§ **What the task asks**
From the first record through the last, copy each one exactly.

§ **Stored records**
######
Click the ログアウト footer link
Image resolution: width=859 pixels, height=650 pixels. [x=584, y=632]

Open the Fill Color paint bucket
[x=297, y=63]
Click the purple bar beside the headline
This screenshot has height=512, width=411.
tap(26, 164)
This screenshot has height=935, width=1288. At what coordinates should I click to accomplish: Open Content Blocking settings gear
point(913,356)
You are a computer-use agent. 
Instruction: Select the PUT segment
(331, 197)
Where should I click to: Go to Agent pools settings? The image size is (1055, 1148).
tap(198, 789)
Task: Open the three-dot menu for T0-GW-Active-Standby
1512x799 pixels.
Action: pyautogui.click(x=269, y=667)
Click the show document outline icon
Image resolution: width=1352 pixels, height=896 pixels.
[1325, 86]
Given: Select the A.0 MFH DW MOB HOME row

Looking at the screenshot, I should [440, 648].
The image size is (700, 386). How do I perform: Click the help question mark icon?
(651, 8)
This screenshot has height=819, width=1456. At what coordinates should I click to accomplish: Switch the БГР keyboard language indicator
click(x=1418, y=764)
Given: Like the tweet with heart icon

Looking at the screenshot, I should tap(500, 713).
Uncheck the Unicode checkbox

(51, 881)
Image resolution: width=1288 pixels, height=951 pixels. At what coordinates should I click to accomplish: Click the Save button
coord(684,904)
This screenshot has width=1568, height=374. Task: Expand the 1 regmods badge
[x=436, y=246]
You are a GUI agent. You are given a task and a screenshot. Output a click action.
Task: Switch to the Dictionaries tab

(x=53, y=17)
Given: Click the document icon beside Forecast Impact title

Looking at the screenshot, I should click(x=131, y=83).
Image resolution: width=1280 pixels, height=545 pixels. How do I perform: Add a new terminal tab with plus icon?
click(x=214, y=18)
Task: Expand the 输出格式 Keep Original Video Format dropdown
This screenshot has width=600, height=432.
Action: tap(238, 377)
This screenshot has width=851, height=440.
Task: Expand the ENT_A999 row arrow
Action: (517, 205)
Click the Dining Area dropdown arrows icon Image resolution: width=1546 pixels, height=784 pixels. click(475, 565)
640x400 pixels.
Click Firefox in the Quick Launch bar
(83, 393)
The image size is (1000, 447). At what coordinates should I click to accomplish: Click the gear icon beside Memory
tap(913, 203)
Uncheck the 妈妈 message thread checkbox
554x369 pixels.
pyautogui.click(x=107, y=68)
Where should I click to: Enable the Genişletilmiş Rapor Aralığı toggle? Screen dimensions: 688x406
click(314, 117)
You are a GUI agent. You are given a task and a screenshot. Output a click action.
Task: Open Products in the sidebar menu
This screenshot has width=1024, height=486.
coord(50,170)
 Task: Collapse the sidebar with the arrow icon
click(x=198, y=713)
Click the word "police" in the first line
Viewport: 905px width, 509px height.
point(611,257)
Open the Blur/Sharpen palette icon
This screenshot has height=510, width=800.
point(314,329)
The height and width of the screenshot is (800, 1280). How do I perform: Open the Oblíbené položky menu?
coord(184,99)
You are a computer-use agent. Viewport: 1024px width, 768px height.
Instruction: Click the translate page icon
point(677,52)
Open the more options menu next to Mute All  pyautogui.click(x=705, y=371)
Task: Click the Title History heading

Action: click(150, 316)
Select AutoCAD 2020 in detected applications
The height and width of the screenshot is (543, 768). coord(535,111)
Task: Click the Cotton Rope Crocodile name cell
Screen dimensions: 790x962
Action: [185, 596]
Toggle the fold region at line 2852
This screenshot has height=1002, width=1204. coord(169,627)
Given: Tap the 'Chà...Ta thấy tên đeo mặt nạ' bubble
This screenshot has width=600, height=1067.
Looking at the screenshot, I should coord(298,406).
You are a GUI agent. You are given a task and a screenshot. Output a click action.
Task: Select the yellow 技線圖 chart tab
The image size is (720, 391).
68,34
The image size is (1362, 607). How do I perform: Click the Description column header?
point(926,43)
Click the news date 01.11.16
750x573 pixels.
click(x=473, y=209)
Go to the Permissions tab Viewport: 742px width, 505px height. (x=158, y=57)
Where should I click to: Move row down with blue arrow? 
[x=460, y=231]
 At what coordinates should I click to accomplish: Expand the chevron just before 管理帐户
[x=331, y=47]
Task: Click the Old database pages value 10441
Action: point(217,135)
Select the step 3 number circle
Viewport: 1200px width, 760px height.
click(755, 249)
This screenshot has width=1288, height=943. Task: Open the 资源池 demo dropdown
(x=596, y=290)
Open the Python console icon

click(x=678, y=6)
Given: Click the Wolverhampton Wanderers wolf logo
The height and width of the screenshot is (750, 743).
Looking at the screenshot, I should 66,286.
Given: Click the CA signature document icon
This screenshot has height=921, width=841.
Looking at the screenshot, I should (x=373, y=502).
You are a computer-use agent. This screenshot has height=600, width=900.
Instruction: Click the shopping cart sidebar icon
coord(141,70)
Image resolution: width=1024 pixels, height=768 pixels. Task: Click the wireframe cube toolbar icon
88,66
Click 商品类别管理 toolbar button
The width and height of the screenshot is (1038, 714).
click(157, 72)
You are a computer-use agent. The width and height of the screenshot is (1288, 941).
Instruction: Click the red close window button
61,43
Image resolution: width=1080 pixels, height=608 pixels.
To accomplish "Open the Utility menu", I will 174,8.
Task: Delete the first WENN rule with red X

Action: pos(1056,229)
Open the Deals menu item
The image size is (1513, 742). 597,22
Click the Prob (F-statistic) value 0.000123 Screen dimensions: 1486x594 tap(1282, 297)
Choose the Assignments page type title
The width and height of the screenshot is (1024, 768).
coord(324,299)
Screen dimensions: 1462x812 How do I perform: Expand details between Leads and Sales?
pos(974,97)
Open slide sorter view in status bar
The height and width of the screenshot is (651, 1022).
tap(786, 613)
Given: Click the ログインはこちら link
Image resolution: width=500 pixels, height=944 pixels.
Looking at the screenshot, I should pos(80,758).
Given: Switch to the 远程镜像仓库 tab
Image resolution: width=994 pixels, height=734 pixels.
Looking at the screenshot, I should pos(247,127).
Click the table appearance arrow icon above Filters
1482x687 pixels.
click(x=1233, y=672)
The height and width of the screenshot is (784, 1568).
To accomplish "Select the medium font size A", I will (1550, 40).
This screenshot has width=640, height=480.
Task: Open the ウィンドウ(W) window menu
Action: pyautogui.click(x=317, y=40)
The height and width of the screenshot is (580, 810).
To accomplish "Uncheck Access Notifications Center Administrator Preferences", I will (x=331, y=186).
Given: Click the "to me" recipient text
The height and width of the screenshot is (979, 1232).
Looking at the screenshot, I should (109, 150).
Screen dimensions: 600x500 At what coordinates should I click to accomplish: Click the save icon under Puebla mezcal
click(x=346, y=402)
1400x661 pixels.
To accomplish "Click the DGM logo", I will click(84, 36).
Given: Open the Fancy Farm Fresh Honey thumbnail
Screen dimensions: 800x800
######
§ **Written response**
Click the ログアウト footer link
Image resolution: width=859 pixels, height=650 pixels. [x=584, y=632]

Open the Fill Color paint bucket
[x=297, y=63]
Click the purple bar beside the headline
This screenshot has height=512, width=411.
tap(26, 164)
This screenshot has height=935, width=1288. At what coordinates should I click to accomplish: Open Content Blocking settings gear
point(913,356)
You are a computer-use agent. 
Instruction: Select the PUT segment
(331, 197)
Where should I click to: Go to Agent pools settings? The image size is (1055, 1148).
tap(198, 789)
Task: Open the three-dot menu for T0-GW-Active-Standby
1512x799 pixels.
Action: pyautogui.click(x=269, y=667)
Click the show document outline icon
Image resolution: width=1352 pixels, height=896 pixels.
[1325, 86]
Given: Select the A.0 MFH DW MOB HOME row

Looking at the screenshot, I should [440, 648].
The image size is (700, 386). How do I perform: Click the help question mark icon?
(651, 8)
This screenshot has height=819, width=1456. At what coordinates should I click to accomplish: Switch the БГР keyboard language indicator
click(x=1418, y=764)
Given: Like the tweet with heart icon

Looking at the screenshot, I should tap(500, 713).
Uncheck the Unicode checkbox

(51, 881)
Image resolution: width=1288 pixels, height=951 pixels. At what coordinates should I click to accomplish: Click the Save button
coord(684,904)
This screenshot has width=1568, height=374. Task: Expand the 1 regmods badge
[x=436, y=246]
You are a GUI agent. You are given a task and a screenshot. Output a click action.
Task: Switch to the Dictionaries tab

(x=53, y=17)
Given: Click the document icon beside Forecast Impact title

Looking at the screenshot, I should click(x=131, y=83).
Image resolution: width=1280 pixels, height=545 pixels. How do I perform: Add a new terminal tab with plus icon?
click(x=214, y=18)
Task: Expand the 输出格式 Keep Original Video Format dropdown
This screenshot has width=600, height=432.
Action: tap(238, 377)
This screenshot has width=851, height=440.
Task: Expand the ENT_A999 row arrow
Action: (517, 205)
Click the Dining Area dropdown arrows icon Image resolution: width=1546 pixels, height=784 pixels. click(475, 565)
640x400 pixels.
Click Firefox in the Quick Launch bar
(83, 393)
The image size is (1000, 447). At what coordinates should I click to accomplish: Click the gear icon beside Memory
tap(913, 203)
Uncheck the 妈妈 message thread checkbox
554x369 pixels.
pyautogui.click(x=107, y=68)
Where should I click to: Enable the Genişletilmiş Rapor Aralığı toggle? Screen dimensions: 688x406
click(314, 117)
You are a GUI agent. You are given a task and a screenshot. Output a click action.
Task: Open Products in the sidebar menu
This screenshot has width=1024, height=486.
coord(50,170)
 Task: Collapse the sidebar with the arrow icon
click(x=198, y=713)
Click the word "police" in the first line
Viewport: 905px width, 509px height.
point(611,257)
Open the Blur/Sharpen palette icon
This screenshot has height=510, width=800.
point(314,329)
The height and width of the screenshot is (800, 1280). How do I perform: Open the Oblíbené položky menu?
coord(184,99)
You are a computer-use agent. Viewport: 1024px width, 768px height.
Instruction: Click the translate page icon
point(677,52)
Open the more options menu next to Mute All  pyautogui.click(x=705, y=371)
Task: Click the Title History heading

Action: click(150, 316)
Select AutoCAD 2020 in detected applications
The height and width of the screenshot is (543, 768). coord(535,111)
Task: Click the Cotton Rope Crocodile name cell
Screen dimensions: 790x962
Action: [185, 596]
Toggle the fold region at line 2852
This screenshot has height=1002, width=1204. coord(169,627)
Given: Tap the 'Chà...Ta thấy tên đeo mặt nạ' bubble
This screenshot has width=600, height=1067.
Looking at the screenshot, I should coord(298,406).
You are a GUI agent. You are given a task and a screenshot. Output a click action.
Task: Select the yellow 技線圖 chart tab
The image size is (720, 391).
68,34
The image size is (1362, 607). How do I perform: Click the Description column header?
point(926,43)
Click the news date 01.11.16
750x573 pixels.
click(x=473, y=209)
Go to the Permissions tab Viewport: 742px width, 505px height. (x=158, y=57)
Where should I click to: Move row down with blue arrow? 
[x=460, y=231]
 At what coordinates should I click to accomplish: Expand the chevron just before 管理帐户
[x=331, y=47]
Task: Click the Old database pages value 10441
Action: point(217,135)
Select the step 3 number circle
Viewport: 1200px width, 760px height.
click(755, 249)
This screenshot has width=1288, height=943. Task: Open the 资源池 demo dropdown
(x=596, y=290)
Open the Python console icon

click(x=678, y=6)
Given: Click the Wolverhampton Wanderers wolf logo
The height and width of the screenshot is (750, 743).
Looking at the screenshot, I should 66,286.
Given: Click the CA signature document icon
This screenshot has height=921, width=841.
Looking at the screenshot, I should (x=373, y=502).
You are a computer-use agent. This screenshot has height=600, width=900.
Instruction: Click the shopping cart sidebar icon
coord(141,70)
Image resolution: width=1024 pixels, height=768 pixels. Task: Click the wireframe cube toolbar icon
88,66
Click 商品类别管理 toolbar button
The width and height of the screenshot is (1038, 714).
click(157, 72)
You are a computer-use agent. The width and height of the screenshot is (1288, 941).
Instruction: Click the red close window button
61,43
Image resolution: width=1080 pixels, height=608 pixels.
To accomplish "Open the Utility menu", I will 174,8.
Task: Delete the first WENN rule with red X

Action: pos(1056,229)
Open the Deals menu item
The image size is (1513, 742). 597,22
Click the Prob (F-statistic) value 0.000123 Screen dimensions: 1486x594 tap(1282, 297)
Choose the Assignments page type title
The width and height of the screenshot is (1024, 768).
coord(324,299)
Screen dimensions: 1462x812 How do I perform: Expand details between Leads and Sales?
pos(974,97)
Open slide sorter view in status bar
The height and width of the screenshot is (651, 1022).
tap(786, 613)
Given: Click the ログインはこちら link
Image resolution: width=500 pixels, height=944 pixels.
Looking at the screenshot, I should pos(80,758).
Given: Switch to the 远程镜像仓库 tab
Image resolution: width=994 pixels, height=734 pixels.
Looking at the screenshot, I should pos(247,127).
Click the table appearance arrow icon above Filters
1482x687 pixels.
click(x=1233, y=672)
The height and width of the screenshot is (784, 1568).
To accomplish "Select the medium font size A", I will (1550, 40).
This screenshot has width=640, height=480.
Task: Open the ウィンドウ(W) window menu
Action: pyautogui.click(x=317, y=40)
The height and width of the screenshot is (580, 810).
To accomplish "Uncheck Access Notifications Center Administrator Preferences", I will (x=331, y=186).
Given: Click the "to me" recipient text
The height and width of the screenshot is (979, 1232).
Looking at the screenshot, I should (109, 150).
Screen dimensions: 600x500 At what coordinates should I click to accomplish: Click the save icon under Puebla mezcal
click(x=346, y=402)
1400x661 pixels.
To accomplish "Click the DGM logo", I will click(84, 36).
Given: Open the Fancy Farm Fresh Honey thumbnail
Screen dimensions: 800x800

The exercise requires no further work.